In the Old Testament we read the story of how God tested the loyalty of Abraham by seeming to demand the sacrifice of his only son Isaac. In the King James Version the story begins: “And it came to pass that God did tempt Abraham” ( Genesis 22:1 ). Obviously the word tempt cannot there mean to seek to seduce into sin, for that is something that God would never do. It means rather to submit to a test of loyalty and obedience. When we read the story of the temptations of Jesus, it begins: “Then Jesus was led up by the Spirit into the wilderness to be tempted by the devil” ( Matthew 4:1 ). If we take the word tempt there in the sense of to seduce into sin, it makes the Holy Spirit a partner in an attempt to compel Jesus to sin. Time and again in the Bible we will find that the word tempt has the idea of testing in it, at least as much as the idea of seeking to lead into sin.

Here, then, is one of the great and precious truths about temptation. Temptation is not designed to make us fall. Temptation is designed to make us stronger and better men and women. Temptation is not designed to make us sinners. It is designed to make us good. We may fail in the test, but we are not meant to. We are meant to emerge stronger and finer. In one sense temptation is not so much the penalty of being a man; it is the glory of being a man. If metal is to be used in a great engineering project, it is tested at stresses and strains far beyond those which it is ever likely to have to bear. So a man has to be tested before God can use him greatly in his service.

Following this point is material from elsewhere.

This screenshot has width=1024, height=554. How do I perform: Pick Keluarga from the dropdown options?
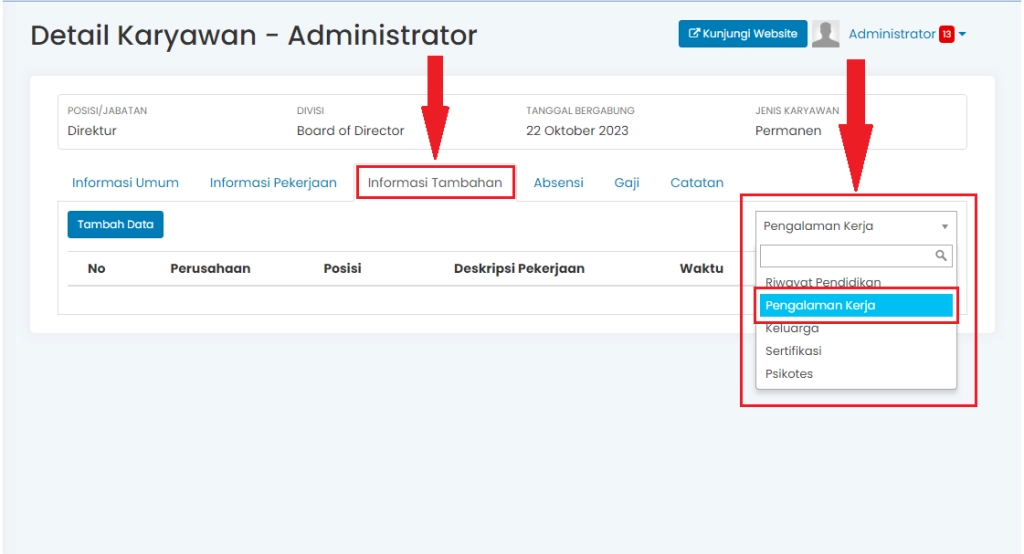[x=792, y=328]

All that is true; but it is also true that the Bible is never in any doubt that there is a power of evil in this world. The Bible is not a speculative book, and it does not discuss the origin of that power of evil, but it knows that it is there. Quite certainly this petition of the Lord’s Prayer should be translated not, “Deliver us from evil,” but, “Deliver us from the Evil One.” The Bible does not think of evil as an abstract principle or force, but as an active, personal power in opposition to God.

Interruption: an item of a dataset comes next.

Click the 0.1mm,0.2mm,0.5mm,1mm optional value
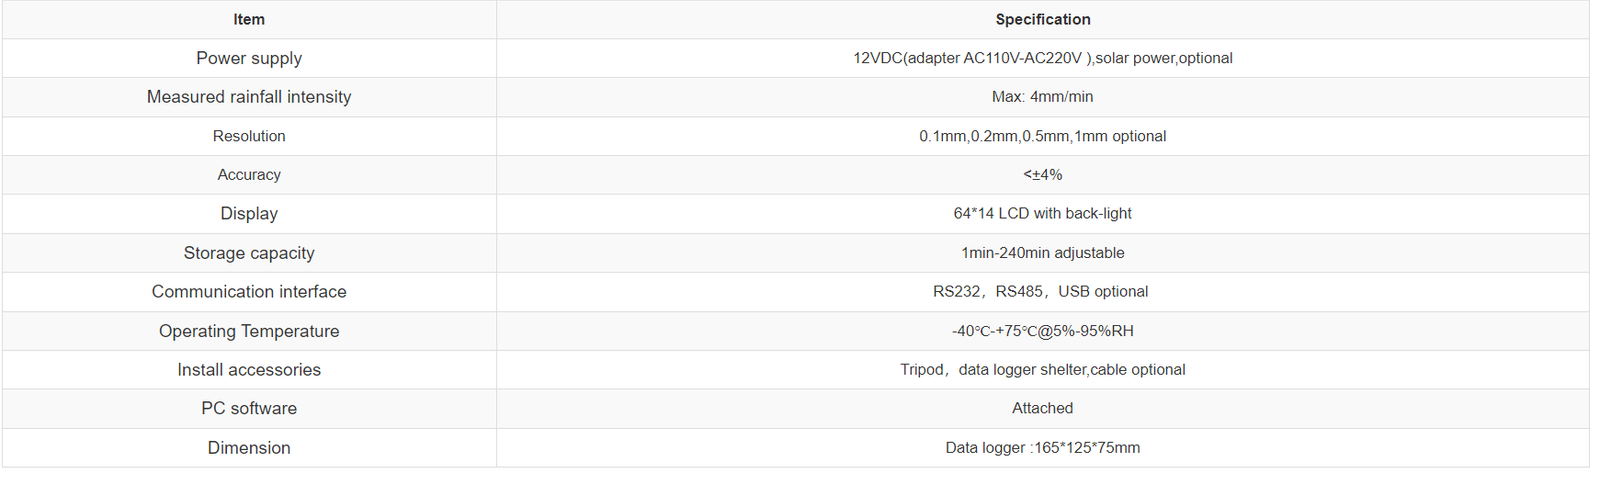 click(x=1042, y=136)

The development of the idea of Satan in the Bible is of the greatest interest. In Hebrew the word Satan simply means an adversary. It can often be used of men. A man’s adversary is his Satan. In the King James Version the Philistines are afraid that David may turn out to be their Satan ( 1 Samuel 29:4 ): Solomon declares that God has given him such peace and prosperity that there is no Satan left to oppose him ( 1 Kings 5:4 ); David regards Abishai as his Satan ( 2 Samuel 19:22 ). In all these cases Satan means an adversary or opponent. From that the word Satan goes on to mean one who pleads a case against someone. Then the word leaves earth and, as it were, enters heaven. The Jews had the idea that in heaven there was an angel whose charge it was to state the case against a man, a kind of prosecuting angel; and that became the function of Satan. At that stage Satan is not an evil power; he is part of the judgment apparatus of heaven. In Job 1:6 , Satan is numbered among the sons of God: “Now there was a day when the sons of God came to present themselves before the Lord, and Satan also came among them.” At this stage Satan is the divine prosecutor of man.

But it is not so very far a step from stating a case against a man to making up a case against a man. And that is the next step. The other name of Satan is the Devil; and Devil comes from the Greek word Diabolos ( Greek #1228 ), which is the regular word for a slanderer. So Satan becomes the Devil, the slanderer par excellence, the adversary of man, the power who is out to frustrate the purposes of God and to ruin mankind. Satan comes to stand for everything which is anti-man and anti-God. It is from that ruining power that Jesus teaches us to pray to be delivered. The origin of that power is not discussed; there are no speculations. As someone has put it: “If a man wakes up and finds his house on fire, he does not sit down in a chair and write or read a treatise on the origin of fires in private houses; he attempts to try to extinguish the fire and to save his house.” So the Bible wastes no time in speculations about the origin of evil. It equips man to fight the battle against the evil which is unquestionably there.